Content starts

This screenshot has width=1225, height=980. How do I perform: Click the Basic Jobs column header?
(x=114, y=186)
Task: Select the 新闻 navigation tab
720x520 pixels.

Content ends
Content starts

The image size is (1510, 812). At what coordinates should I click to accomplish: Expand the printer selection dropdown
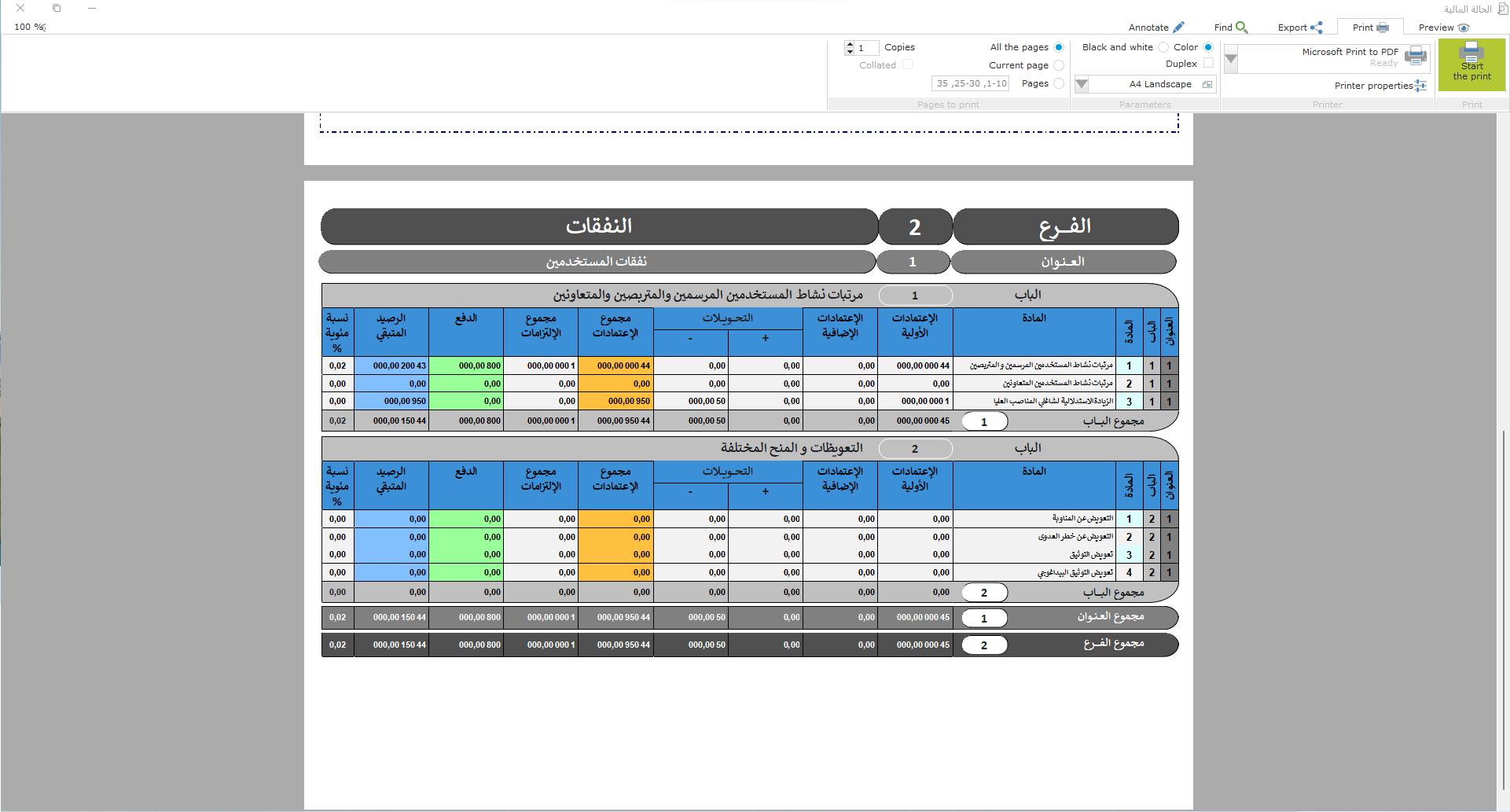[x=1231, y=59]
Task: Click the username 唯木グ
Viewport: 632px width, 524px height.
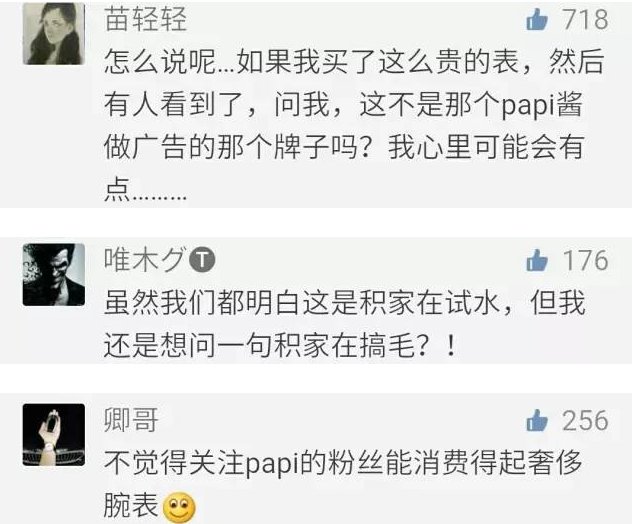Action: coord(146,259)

Content ends

Copy every line in the entries above that has the string "Task" in it.

Reply
Task: Select the 新闻 navigation tab
Task: Click the username 唯木グ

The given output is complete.